今日、被災地への民間からの人材派遣を応援する仕組み(人材プラットフォーム)を正式に立ち上げました。「ワーク・フォー(Work For)東北」という名前です(記者発表資料。報道)。
被災地に人を送る手法としては、既に、自治体から自治体への応援や、民間人を国家公務員に採用して送る手法を行っています。被災地を応援したい民間企業や民間人と、技能を持った人材を求めている被災地とをつなぐことは、NPOや経済団体が行っています。今回、この部分について復興庁が乗り出し、その「つなぎ」を支援しようというものです。派遣先としては、自治体だけでなく、観光協会やまちづくり会社など公共性のある団体も含まれています。
Work For 東北のサイトを見ていただくと、概要や実例が載っています。
・・当社では今回の派遣の意味を、CSRやビジネスにつなげることよりも、社員育成の機会として捉えています。もちろん新しく地域と関係を築けるのは具体的メリットですが、一番はさまざまな人とのコミュニケーションの中で答えのない課題に挑戦することによる、1人の社員の人間的な成長に期待しています。
課題に対してまず「変えられる」「解決できる」と前向きに捉え、実現のためにあらゆる手段を考える人材。

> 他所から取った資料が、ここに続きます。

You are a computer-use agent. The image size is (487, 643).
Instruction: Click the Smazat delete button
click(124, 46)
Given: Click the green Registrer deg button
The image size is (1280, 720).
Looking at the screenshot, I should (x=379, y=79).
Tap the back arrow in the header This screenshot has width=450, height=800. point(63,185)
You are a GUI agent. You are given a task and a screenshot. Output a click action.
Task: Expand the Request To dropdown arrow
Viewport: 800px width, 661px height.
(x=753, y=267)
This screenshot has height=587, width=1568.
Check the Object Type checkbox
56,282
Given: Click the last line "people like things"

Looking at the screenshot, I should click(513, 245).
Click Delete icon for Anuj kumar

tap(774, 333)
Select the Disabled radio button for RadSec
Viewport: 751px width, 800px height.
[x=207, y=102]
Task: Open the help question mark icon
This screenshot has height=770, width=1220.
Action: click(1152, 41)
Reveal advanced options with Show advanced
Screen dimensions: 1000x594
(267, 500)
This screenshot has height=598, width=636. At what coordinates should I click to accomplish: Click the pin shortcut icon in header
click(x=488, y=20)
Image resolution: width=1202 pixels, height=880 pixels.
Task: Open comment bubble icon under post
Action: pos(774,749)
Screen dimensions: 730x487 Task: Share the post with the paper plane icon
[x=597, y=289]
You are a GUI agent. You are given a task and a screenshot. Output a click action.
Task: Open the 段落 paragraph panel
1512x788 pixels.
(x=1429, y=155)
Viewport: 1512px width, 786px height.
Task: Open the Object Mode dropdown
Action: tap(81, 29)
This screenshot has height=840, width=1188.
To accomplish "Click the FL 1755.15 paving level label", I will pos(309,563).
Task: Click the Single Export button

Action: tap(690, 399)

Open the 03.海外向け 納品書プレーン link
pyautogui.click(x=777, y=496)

意見の違うさまざまな人と協力してやり遂げられる人材。このような人材が、企業風土を醸成し、最終的にはイノベーションとしてビジネスに活かされる形で返ってくるのだと思います・・(派遣してくださった企業の声)。
・・すぐに直面したのは、東京や民間企業との様々な違いでした。以前は目標とするターゲット数字は明確で、実施にあたってはスピード感が強く求められた。ビジネスの判断の多くは数字をベースにできました。ただしここでの仕事は、進むべき道も明確にしきれないところがあるし、見ている町の未来は5年10年先のもの。コミュニティとしてさまざまな人間関係もあります。どちらが良いというのではなく、文化が違う。一律にビジネスのしくみを持ってくるのではなく、いかに双方がフィットする形で復興を前に進められるのか、大きなチャレンジです・・(派遣された職員の声)。
説明会のお知らせはこちら。企業向け、個人向け。
発災直後は、避難所の支援とかがれきの片付けとか、比較的単純作業が多く、経験のないボランティアも有用でした。しかし、まちづくりを支援するなどになると、ある程度の技能や経験を持った人で、継続的に仕事をしてもらう必要があります。「行ってみたら、思っていたこととは違う仕事をさせられた」などという問題も起きます。被災地が求める人材と、送りたい人材をマッチさせることが重要になります。
NPOの力を借りつつ、行政が乗り出すという、これまでにない試みです。人の募集と応募は、これまではハローワークや紹介会社の仕事でした。これらではうまくいっていない、また少し違った手法を、試みます。